▼
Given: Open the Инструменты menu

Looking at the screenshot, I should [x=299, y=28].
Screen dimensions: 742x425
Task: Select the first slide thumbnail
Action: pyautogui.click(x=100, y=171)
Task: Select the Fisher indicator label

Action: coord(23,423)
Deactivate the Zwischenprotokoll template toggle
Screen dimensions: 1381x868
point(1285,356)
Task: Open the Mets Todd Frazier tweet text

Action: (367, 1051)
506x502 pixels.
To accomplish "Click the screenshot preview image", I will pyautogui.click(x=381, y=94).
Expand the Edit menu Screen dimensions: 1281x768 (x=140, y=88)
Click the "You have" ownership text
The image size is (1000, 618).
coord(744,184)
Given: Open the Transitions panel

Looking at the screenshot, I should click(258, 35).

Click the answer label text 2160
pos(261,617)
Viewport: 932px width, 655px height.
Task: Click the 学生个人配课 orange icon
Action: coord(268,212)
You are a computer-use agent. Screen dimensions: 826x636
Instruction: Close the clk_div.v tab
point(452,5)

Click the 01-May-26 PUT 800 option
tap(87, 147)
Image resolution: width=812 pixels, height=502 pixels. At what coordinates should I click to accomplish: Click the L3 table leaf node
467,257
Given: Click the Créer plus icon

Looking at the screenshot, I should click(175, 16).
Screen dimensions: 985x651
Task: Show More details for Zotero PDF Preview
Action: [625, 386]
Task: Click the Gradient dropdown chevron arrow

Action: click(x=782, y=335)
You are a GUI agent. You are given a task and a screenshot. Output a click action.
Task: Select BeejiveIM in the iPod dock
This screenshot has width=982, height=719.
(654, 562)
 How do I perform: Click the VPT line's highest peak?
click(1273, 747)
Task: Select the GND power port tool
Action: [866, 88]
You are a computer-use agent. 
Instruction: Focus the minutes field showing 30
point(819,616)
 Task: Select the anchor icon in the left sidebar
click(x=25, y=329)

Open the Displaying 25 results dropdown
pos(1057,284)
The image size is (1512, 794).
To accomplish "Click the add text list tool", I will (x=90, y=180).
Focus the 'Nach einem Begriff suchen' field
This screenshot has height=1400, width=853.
▲
→ What to produce
Format the lines above as a JSON list of strings, with one string for each line and blank lines left out.

→ Complete response
[
  "Given: Open the Инструменты menu",
  "Looking at the screenshot, I should [x=299, y=28].",
  "Screen dimensions: 742x425",
  "Task: Select the first slide thumbnail",
  "Action: pyautogui.click(x=100, y=171)",
  "Task: Select the Fisher indicator label",
  "Action: coord(23,423)",
  "Deactivate the Zwischenprotokoll template toggle",
  "Screen dimensions: 1381x868",
  "point(1285,356)",
  "Task: Open the Mets Todd Frazier tweet text",
  "Action: (367, 1051)",
  "506x502 pixels.",
  "To accomplish \"Click the screenshot preview image\", I will pyautogui.click(x=381, y=94).",
  "Expand the Edit menu Screen dimensions: 1281x768 (x=140, y=88)",
  "Click the \"You have\" ownership text",
  "The image size is (1000, 618).",
  "coord(744,184)",
  "Given: Open the Transitions panel",
  "Looking at the screenshot, I should click(258, 35).",
  "Click the answer label text 2160",
  "pos(261,617)",
  "Viewport: 932px width, 655px height.",
  "Task: Click the 学生个人配课 orange icon",
  "Action: coord(268,212)",
  "You are a computer-use agent. Screen dimensions: 826x636",
  "Instruction: Close the clk_div.v tab",
  "point(452,5)",
  "Click the 01-May-26 PUT 800 option",
  "tap(87, 147)",
  "Image resolution: width=812 pixels, height=502 pixels. At what coordinates should I click to accomplish: Click the L3 table leaf node",
  "467,257",
  "Given: Click the Créer plus icon",
  "Looking at the screenshot, I should click(175, 16).",
  "Screen dimensions: 985x651",
  "Task: Show More details for Zotero PDF Preview",
  "Action: [625, 386]",
  "Task: Click the Gradient dropdown chevron arrow",
  "Action: click(x=782, y=335)",
  "You are a GUI agent. You are given a task and a screenshot. Output a click action.",
  "Task: Select BeejiveIM in the iPod dock",
  "This screenshot has width=982, height=719.",
  "(654, 562)",
  " How do I perform: Click the VPT line's highest peak?",
  "click(1273, 747)",
  "Task: Select the GND power port tool",
  "Action: [866, 88]",
  "You are a computer-use agent. ",
  "Instruction: Focus the minutes field showing 30",
  "point(819,616)",
  " Task: Select the anchor icon in the left sidebar",
  "click(x=25, y=329)",
  "Open the Displaying 25 results dropdown",
  "pos(1057,284)",
  "The image size is (1512, 794).",
  "To accomplish \"Click the add text list tool\", I will (x=90, y=180).",
  "Focus the 'Nach einem Begriff suchen' field",
  "This screenshot has height=1400, width=853."
]